本發明提供的一種使用轉錄因子FOXO1直接轉分化間充質干細胞為精子的方法，其具體的步驟為：將轉錄因子FOXO1通過轉染的方式導入間充質干細胞，然后將間充質干細胞誘導培養為所述精子。該方法將轉錄因子FOXO1導入間充質干細胞，誘導其往精子方向發展，不僅有助于了解干細胞對機體生命活動的調控機制，探討維持精原干細胞SSCs動態平衡的信號通路，而且給男性不育，尤其是男性無精癥患者的治療帶來一種新的遺傳自己生物學信息的方案。

技術領域

本發明涉及生物技術領域，尤其涉及一種使用轉錄因子FOXO1直接轉分化間充質干細胞為精子的方法。

背景技術

不孕不育癥是全球性的醫學和社會問題，全球約有10％-20％的育齡夫妻罹患不孕不育癥，其中男性因素又占比約50％，主要表現為無精癥和精子活力不足。

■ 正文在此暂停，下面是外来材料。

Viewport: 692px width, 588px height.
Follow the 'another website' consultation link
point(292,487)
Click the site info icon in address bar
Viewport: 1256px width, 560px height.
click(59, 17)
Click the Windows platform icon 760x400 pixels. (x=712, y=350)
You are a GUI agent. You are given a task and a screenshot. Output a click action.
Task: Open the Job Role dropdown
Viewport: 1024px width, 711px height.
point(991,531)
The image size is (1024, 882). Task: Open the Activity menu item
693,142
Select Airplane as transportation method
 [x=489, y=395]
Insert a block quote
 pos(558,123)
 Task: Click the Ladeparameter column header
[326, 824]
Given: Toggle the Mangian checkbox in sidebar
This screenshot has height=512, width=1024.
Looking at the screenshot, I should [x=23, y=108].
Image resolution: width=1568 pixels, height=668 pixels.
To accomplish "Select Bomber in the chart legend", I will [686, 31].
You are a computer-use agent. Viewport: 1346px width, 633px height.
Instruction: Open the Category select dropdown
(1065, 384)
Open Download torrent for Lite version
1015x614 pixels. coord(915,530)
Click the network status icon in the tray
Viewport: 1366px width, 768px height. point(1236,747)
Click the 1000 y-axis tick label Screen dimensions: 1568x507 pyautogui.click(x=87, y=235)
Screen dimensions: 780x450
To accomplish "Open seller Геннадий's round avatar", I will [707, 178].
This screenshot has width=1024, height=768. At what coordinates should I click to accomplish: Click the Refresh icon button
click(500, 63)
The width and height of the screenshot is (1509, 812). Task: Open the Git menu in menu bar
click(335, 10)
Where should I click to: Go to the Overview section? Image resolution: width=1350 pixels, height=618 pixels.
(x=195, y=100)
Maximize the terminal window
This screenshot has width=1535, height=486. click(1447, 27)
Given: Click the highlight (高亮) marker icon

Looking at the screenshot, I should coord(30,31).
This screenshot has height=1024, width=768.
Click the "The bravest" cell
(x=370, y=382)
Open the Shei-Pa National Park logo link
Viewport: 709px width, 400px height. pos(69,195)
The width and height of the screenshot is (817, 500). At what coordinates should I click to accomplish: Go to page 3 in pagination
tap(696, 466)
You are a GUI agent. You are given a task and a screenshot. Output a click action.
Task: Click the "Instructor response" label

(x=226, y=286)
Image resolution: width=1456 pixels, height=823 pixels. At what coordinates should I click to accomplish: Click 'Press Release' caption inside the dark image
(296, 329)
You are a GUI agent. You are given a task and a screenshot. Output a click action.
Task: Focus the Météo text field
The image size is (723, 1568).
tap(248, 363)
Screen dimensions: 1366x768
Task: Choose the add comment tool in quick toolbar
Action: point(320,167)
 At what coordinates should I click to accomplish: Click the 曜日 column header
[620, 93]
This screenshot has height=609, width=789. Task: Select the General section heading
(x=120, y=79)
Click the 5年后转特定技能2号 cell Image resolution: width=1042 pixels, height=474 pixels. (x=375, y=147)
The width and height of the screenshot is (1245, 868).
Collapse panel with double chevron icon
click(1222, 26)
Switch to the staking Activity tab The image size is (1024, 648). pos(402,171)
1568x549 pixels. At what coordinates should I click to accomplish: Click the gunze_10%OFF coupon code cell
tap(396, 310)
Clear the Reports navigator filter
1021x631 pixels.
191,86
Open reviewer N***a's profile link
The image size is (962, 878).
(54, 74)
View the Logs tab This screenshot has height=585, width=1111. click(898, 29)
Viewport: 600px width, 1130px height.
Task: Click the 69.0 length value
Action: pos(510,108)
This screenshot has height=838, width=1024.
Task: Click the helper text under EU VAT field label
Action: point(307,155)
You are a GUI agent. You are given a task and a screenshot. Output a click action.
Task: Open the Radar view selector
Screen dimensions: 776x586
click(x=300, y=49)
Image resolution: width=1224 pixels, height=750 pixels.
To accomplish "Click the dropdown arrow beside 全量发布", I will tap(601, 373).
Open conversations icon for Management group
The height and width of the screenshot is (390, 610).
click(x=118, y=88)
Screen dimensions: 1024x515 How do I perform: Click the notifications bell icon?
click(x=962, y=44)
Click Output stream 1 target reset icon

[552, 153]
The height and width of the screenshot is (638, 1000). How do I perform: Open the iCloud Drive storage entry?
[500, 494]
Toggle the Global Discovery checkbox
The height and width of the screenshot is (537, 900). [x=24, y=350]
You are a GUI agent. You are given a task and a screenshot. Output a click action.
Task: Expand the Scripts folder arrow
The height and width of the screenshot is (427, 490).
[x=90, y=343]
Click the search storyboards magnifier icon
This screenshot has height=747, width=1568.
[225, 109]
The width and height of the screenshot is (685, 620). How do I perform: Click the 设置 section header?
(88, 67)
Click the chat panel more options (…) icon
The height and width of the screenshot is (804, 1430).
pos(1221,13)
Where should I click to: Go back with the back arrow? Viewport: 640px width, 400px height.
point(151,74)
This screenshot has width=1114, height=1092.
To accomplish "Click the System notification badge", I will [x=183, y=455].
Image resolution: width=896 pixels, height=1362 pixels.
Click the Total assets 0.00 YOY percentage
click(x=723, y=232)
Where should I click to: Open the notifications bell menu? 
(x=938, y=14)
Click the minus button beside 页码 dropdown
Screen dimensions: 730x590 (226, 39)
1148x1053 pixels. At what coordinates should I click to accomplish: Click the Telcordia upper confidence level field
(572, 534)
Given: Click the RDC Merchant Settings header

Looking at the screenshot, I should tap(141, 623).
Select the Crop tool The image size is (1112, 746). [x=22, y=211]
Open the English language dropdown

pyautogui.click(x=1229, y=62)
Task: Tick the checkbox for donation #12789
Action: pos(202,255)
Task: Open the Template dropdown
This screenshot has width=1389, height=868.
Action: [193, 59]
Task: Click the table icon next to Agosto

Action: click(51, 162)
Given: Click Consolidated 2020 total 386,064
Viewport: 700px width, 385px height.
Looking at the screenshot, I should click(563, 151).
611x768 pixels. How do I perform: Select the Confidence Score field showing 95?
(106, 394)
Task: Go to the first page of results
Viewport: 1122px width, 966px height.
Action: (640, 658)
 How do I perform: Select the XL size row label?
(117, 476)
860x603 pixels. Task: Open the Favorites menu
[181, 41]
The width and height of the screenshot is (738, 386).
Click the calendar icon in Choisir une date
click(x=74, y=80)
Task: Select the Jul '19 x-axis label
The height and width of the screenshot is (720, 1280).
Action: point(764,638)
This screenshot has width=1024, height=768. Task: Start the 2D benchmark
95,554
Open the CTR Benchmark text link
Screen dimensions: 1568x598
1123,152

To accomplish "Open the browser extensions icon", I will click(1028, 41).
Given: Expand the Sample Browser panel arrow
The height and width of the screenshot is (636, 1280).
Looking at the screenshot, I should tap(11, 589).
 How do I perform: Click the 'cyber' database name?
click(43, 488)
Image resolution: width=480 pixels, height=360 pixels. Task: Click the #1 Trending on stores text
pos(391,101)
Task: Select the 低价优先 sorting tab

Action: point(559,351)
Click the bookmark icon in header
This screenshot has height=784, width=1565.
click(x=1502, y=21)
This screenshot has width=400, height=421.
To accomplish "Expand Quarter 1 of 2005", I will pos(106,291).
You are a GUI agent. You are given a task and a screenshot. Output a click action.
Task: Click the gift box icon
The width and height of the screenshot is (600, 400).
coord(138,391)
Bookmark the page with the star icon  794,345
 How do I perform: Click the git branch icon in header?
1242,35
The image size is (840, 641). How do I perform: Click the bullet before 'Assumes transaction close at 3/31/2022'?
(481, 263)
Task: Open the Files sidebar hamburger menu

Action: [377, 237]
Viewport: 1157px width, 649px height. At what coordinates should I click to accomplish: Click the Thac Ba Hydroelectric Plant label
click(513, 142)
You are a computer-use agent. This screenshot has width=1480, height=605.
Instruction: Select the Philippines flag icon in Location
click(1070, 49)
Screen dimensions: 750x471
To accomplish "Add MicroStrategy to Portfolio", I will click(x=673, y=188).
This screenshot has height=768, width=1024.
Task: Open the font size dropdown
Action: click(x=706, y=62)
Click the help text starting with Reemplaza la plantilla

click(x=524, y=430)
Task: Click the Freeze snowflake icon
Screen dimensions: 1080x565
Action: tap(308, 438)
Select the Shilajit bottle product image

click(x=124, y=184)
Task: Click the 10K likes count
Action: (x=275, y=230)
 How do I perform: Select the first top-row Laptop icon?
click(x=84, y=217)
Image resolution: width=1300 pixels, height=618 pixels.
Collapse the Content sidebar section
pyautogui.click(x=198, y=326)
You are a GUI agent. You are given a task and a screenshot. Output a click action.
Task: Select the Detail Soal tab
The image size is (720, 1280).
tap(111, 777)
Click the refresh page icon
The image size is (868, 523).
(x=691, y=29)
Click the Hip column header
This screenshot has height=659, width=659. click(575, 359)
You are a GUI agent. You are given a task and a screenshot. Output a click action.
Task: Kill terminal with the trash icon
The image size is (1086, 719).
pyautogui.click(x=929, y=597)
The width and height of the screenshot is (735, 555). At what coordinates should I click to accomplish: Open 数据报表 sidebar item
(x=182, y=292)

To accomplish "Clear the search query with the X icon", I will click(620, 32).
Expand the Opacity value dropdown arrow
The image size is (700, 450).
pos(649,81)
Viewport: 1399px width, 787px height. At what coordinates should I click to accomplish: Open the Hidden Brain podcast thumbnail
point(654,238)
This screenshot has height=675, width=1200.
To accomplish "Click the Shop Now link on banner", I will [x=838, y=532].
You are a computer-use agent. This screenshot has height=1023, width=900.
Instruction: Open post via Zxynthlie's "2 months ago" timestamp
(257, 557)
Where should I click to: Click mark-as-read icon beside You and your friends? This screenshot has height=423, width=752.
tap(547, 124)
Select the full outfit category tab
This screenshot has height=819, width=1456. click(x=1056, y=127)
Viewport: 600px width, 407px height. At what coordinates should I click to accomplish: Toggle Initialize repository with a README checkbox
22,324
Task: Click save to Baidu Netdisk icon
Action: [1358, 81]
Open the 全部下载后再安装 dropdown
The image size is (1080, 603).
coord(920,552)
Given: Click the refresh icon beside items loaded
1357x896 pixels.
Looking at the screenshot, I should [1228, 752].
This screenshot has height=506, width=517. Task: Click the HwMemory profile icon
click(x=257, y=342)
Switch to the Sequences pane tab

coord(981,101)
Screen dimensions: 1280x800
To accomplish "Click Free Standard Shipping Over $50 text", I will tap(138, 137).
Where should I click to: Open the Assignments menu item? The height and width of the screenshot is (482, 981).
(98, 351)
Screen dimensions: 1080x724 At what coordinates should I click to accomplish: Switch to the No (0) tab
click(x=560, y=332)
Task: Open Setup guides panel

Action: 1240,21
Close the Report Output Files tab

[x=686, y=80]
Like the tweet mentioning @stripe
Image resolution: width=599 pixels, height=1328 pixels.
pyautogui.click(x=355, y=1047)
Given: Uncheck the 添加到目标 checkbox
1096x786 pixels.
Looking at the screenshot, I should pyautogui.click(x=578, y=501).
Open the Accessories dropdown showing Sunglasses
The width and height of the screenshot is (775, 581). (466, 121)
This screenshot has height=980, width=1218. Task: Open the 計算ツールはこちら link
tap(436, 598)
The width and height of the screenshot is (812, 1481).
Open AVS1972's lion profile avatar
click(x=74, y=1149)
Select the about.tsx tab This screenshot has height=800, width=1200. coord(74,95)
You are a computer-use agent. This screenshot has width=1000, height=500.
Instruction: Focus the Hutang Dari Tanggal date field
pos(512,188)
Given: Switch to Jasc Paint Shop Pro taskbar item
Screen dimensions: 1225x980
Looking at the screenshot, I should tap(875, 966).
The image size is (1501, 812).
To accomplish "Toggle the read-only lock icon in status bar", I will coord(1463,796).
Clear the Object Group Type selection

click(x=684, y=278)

對于生精缺陷的不育患者來說，現有的藥物、手術以及輔助生殖技術等治療手段仍無法解決他們的生育問題。因此，研究精子發生發展過程中相關分子的調控機制，尋找患者自身來源的間充質干細胞使其發育成有功能性的生殖細胞用于男性不育癥的精準治療，是目前男性不育治療的研究熱點。

現有的研究結果已證明：間充質干細胞具有分化為男性生殖細胞的能力，目前多種不同的培養條件或者誘導方案可促使間充質干細胞往SSCs方向轉分化。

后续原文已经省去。